I agree that answer given is incorrect. Plus, I don't think so 0 is only one possible value of $p$. But, If I am not mistaken, you took $p = 0$ to prove something is flawed, right?

But, what I did not understand was when he graphed the equation, D came out to be the answer! I don't know how??!!

This is confusing! You should start with $x^2+4x+3\neq 0$

The first to second step needs to include the condition “for $x \neq -3$ and $x \neq -1$”. This condition is never dealt with.

The problem asks for what values will the solutions be real. You did the right thing by finding the discrimnant but all you have to do is notice that

$If\quad (p-1)(p+3)\quad is\quad the\quad disrcrimnant\quad for\quad any\quad value\quad between\quad -3:\quad (-3+3)(-3-1)=0\quad (As\quad you\quad said\quad when\quad D>0\quad or\quad D=0\quad There\quad are\quad real\quad solutions)\quad or\quad between\quad 1:\quad (1-1)(1+3)=0\\ You\quad will\quad see\quad that\quad they\quad both\quad work\quad and\quad can\quad conclude\quad that\quad it\quad works\quad for\quad that\quad range.$

These kind of problems are in H.S.Hall and R.S.Knight's book and i dont like this method employed:/

$\frac 00$.

That's not correct. When $x = -1$ or when $x=-3$, the value of $y$ is undefined.

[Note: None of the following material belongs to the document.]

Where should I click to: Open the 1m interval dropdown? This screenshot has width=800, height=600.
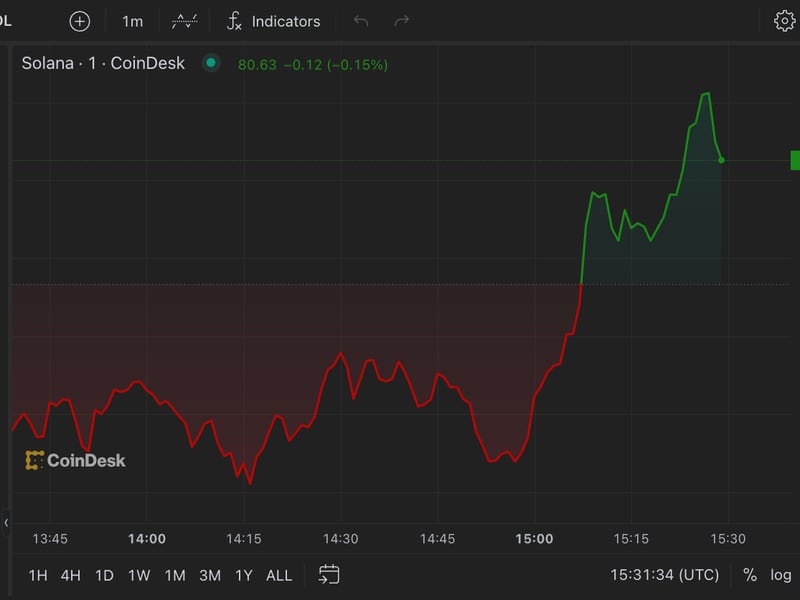click(132, 21)
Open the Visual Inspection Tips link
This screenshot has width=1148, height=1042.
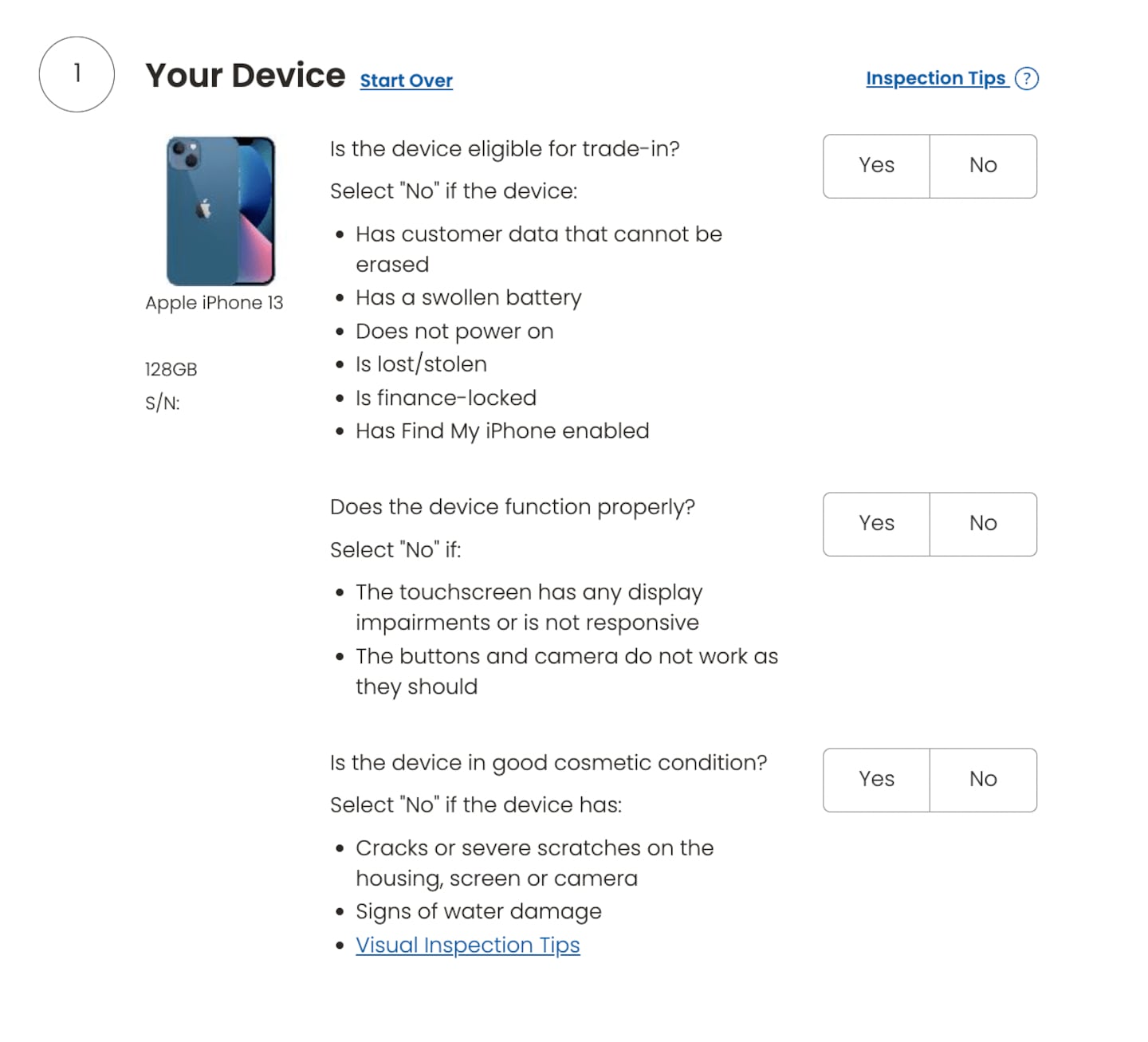point(467,945)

The question is not asking if the equation has all values of $y$ for a given range of $p$, it’s asking if there is a real value of $y$ for all values of $x$ for a given range of $p$. Unfortunately, for any value of $p$, there is at least one vertical asymptote (either at $x = -3$ or $x = -1$), so it’s not true for any given range or value of $p$.

Yes, this is the basic solution. But you should give the intervals, where the fraction isn't real

This doesn't make sense. If $x^2 + 2x + p$ is real and $x$ is real, then trivially, $p$ must be real as well. We can't have $\text{real number} + \text{another real number} + \text{some non-real number} = \text{some real number}$.

Yes, thanks for replying. I am thinking of contacting the book authors to know what they thought while making the question, to know if there is some misprint. Thanks a lot @Pi Han Goh!